* [PASSAGE]:
--------------------------------------------------
There are currently about 9.2 million acres of land in agricultural production in the state of Florida. There are another approximately 20 million acres that are considered natural lands and have not been dedicated to agriculture, development or conservation.
We grow a variety of crops including most of the vegetables for the South Eastern United States. One of the crops that used to sustain this state is citrus. Unfortunately, disease is winning and citrus is dying out in Florida. That leaves tens of thousands of acres ready for new opportunities.
Energy can be produced from Agriculture in a few of ways. One is through growing particular oil seed crops for bio diesel. Another is sugar extraction for ethanol, and the other is through the production of bio mass.
There are several crops that can be used for oil seed or sugar extraction. You will likely recognize soy, corn, sugar, canola, and even cotton. Others are available that do not compete with food or commodity crops. Carinata, Camilina, Castor, Chia, and Hemp are all excellent sources of oil that can be easily converted into bio diesel.
Bio mass can be any vegetative matter. Theoretically, any plant product that does not go to making product or food can be utilized for bio mass. There are certain crops that can grow at much vaster rates and volumes that are more suited for this type of production. Industrial Hemp is one of those crops.
--------------------------------------------------
* [REQUIRED TASKS]:
1. According to the passage on Florida farming and energy, how many acres of land in Florida are currently in agricultural production?
2. Reproduce the passage on Florida farming and energy from "Energy can be" up to and including "of bio mass.".
3. In the passage on Florida farming and energy, restate the paragraph beginning "There are several crops that can be used" as a short list, keeping its main facts.
The material has no connection to the passage on Florida farming and energy.

* [RECORDED DATA]:
--------------------------------------------------
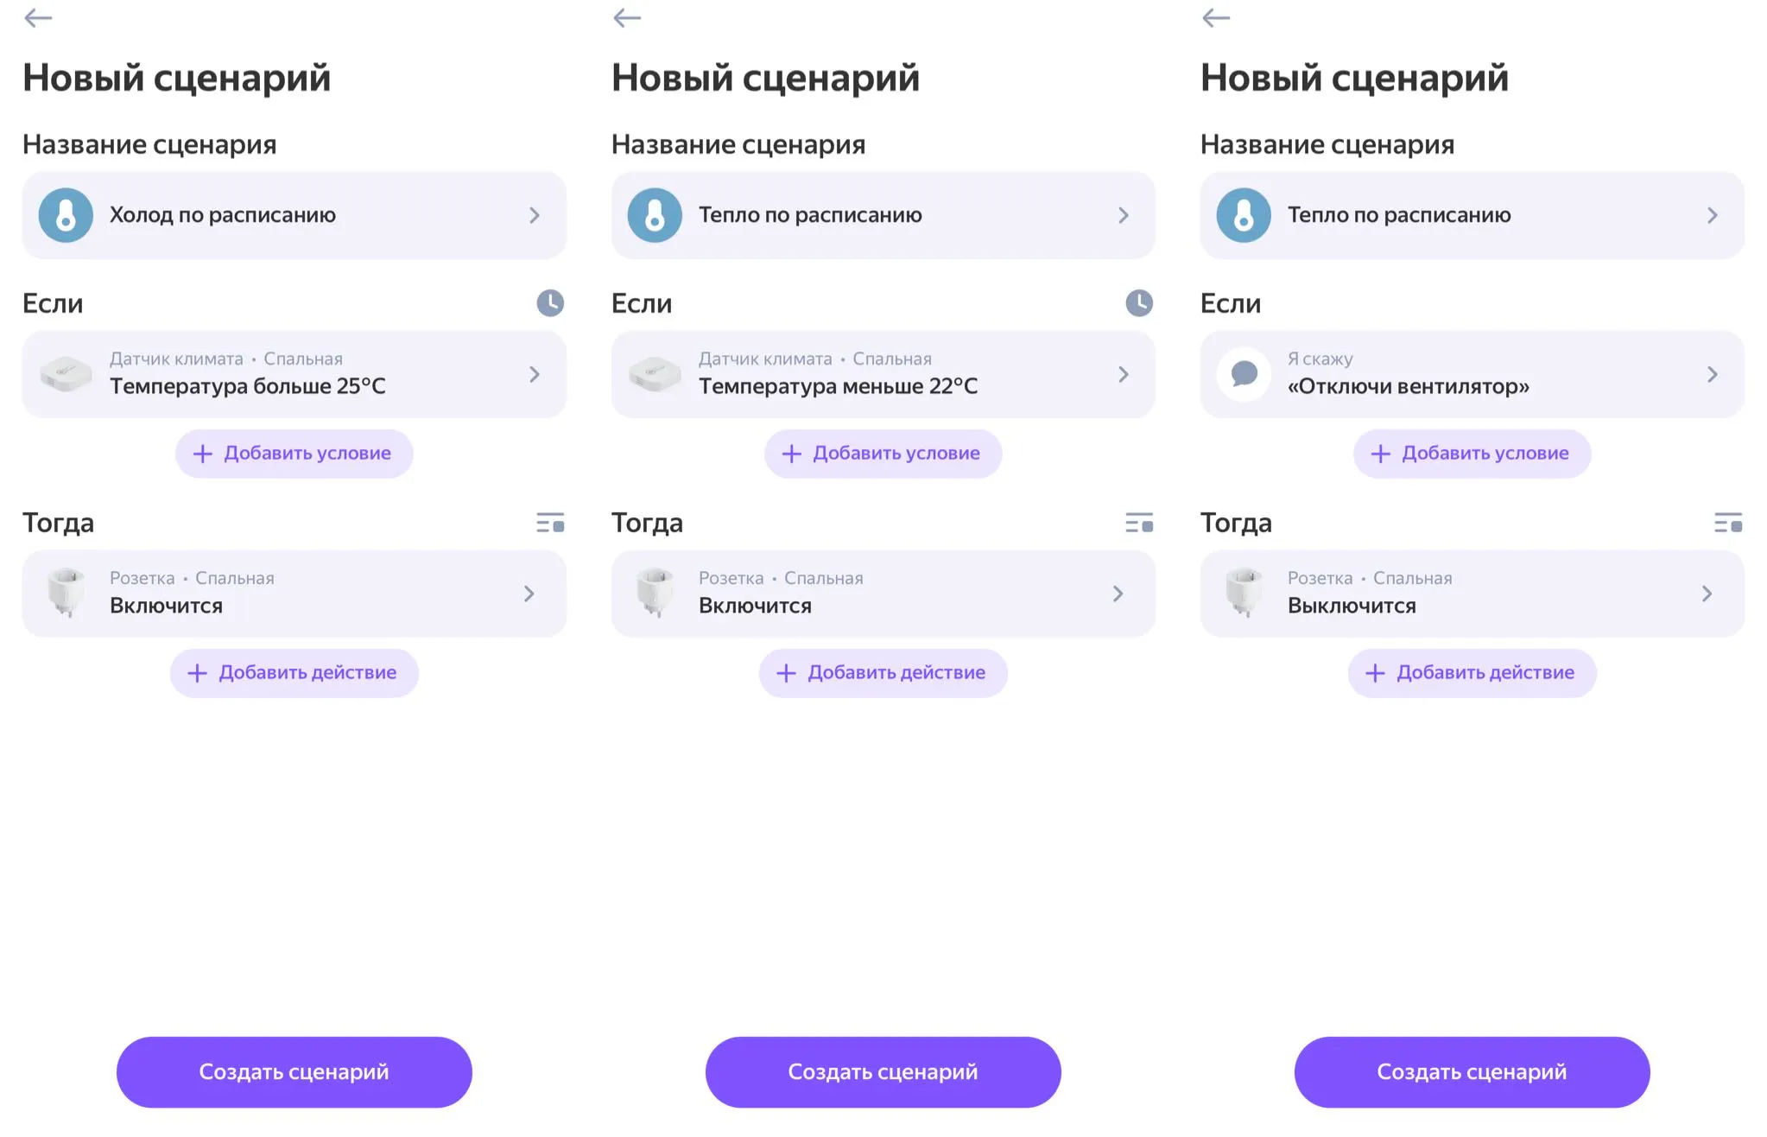1767x1137 pixels.
Task: Open the 'Отключи вентилятор' phrase chevron
Action: (1713, 374)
--------------------------------------------------
* [RESULTS FOR THE EXERCISE]:
1. About 9.2 million acres.

2.
Energy can be produced from Agriculture in a few of ways. One is through growing particular oil seed crops for bio diesel. Another is sugar extraction for ethanol, and the other is through the production of bio mass.

3.
- Several crops can be used for oil seed or sugar extraction.
- Familiar ones include soy, corn, sugar, canola and cotton.
- Others do not compete with food or commodity crops.
- Carinata, Camilina, Castor, Chia and Hemp are excellent oil sources that can be easily converted into bio diesel.